Review of the literature reveals 4 case reports and 5 case series over the last 15 years showing recurrent hypoglycemia, improvement in insulin sensitivity/resistance, decreased inflammatory markers, and/or decreased cardiovascular risk indices in patients treated with anti-TNF-α therapies, including etanercept as well as adalimumab and infliximab, in the setting of underlying diabetes or metabolic syndrome.^8-16 To highlight a few of these studies, in 2004, Yazdani-Biuki et al showed improvement in insulin sensitivity in a patient with PsA treated with prolonged infliximab, though this patient also experienced significant weight loss and normalization of his BMI during the observation period, which may have contributed to improvement in diabetes control. ⁸ In 2007, Boulton and Bourne reported severe hypoglycemic episodes in a patient with type 1 diabetes treated with etanercept after just a few weeks; a similar effect was seen with adalimumab. ⁹ In 2007, van Eijk et al noted improvement in fructosamine levels in RA patients with underlying type 1 and 2 diabetes treated with adalimumab. ¹⁰ In 2009, Cheung and Bryer-Ash reviewed the case of a patient with T2DM and plaque psoriasis who, while treated with etanercept over a 20-month period, experienced recurrent hypoglycemia and eventual discontinuation of insulin therapy; rosiglitazone and repaglinide were continued. ¹¹ Our case report is the first to show resolution of poorly controlled T2DM no longer requiring traditional medications in a patient with PsA as a result of therapy with etanercept.

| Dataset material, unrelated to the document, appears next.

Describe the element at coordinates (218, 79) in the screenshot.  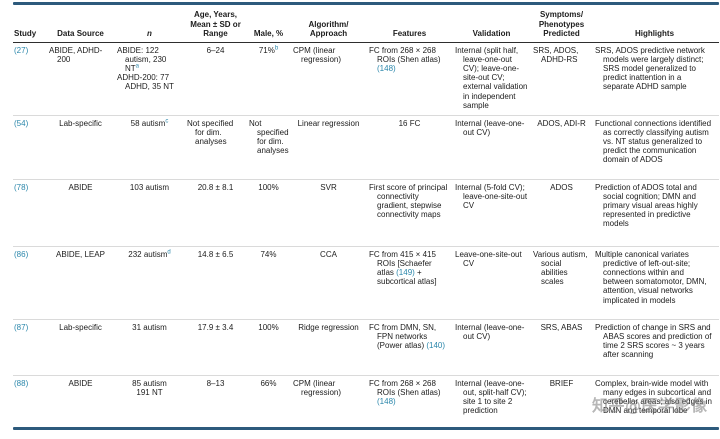
I see `cell-age: 6–24` at that location.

The role of excess TNF-α has been studied in many rheumatic diseases leading to the development of multiple agents directed against this inflammatory cytokine. However, TNF-α is found to be overproduced not just in rheumatic diseases but in obesity, insulin resistance/metabolic syndrome, T2DM, and arthrosclerosis as well. TNF-α-mediated inflammation has been shown to trigger insulin resistance by decreasing insulin-mediated uptake of glucose in adipose cells and promoting β-cell apoptosis in the pancreas leading to a decrease in insulin synthesis ¹⁷ ; both of these mechanisms can help explain the increased incidence of metabolic syndrome and T2DM seen in patients with TNF-α-mediated inflammatory arthritis. It follows then that blockade of TNF-α may lead to decreased insulin resistance, decreased β-cell apoptosis, and improvement in blood sugar control and general inflammation in patients with metabolic syndrome and diabetes. Why these comorbidities are seen more often in patients with PsA, as opposed to other inflammatory arthritides, and why only certain patients treated with anti-TNF-α agents experience significant hypoglycemia remains a topic of further investigation.

Conclusion

PsA is an inflammatory arthritis associated with psoriasis as well as inflammatory arthritis involving the axial and/or peripheral joints. It is more likely to be associated with metabolic syndrome and diabetes when compared with other inflammatory arthritides. TNF-α is elevated in many rheumatologic disorders, including PsA, and has also been found to be elevated in patients with obesity, metabolic syndrome, diabetes, and atherosclerotic disease. We describe the case of a patient with PsA as well as poorly controlled T2DM who experienced not only improvement in his psoriasis and arthritis with the anti-TNF-α agent etanercept but also recurrent hypoglycemia and normalization of his HbA1c off of all conventional therapies for diabetes. This case is an important reminder of the multiple roles of TNF-α in many disease states and the possible side effects, specifically hypoglycemia, which may occur with initiation of anti-TNF-α therapy.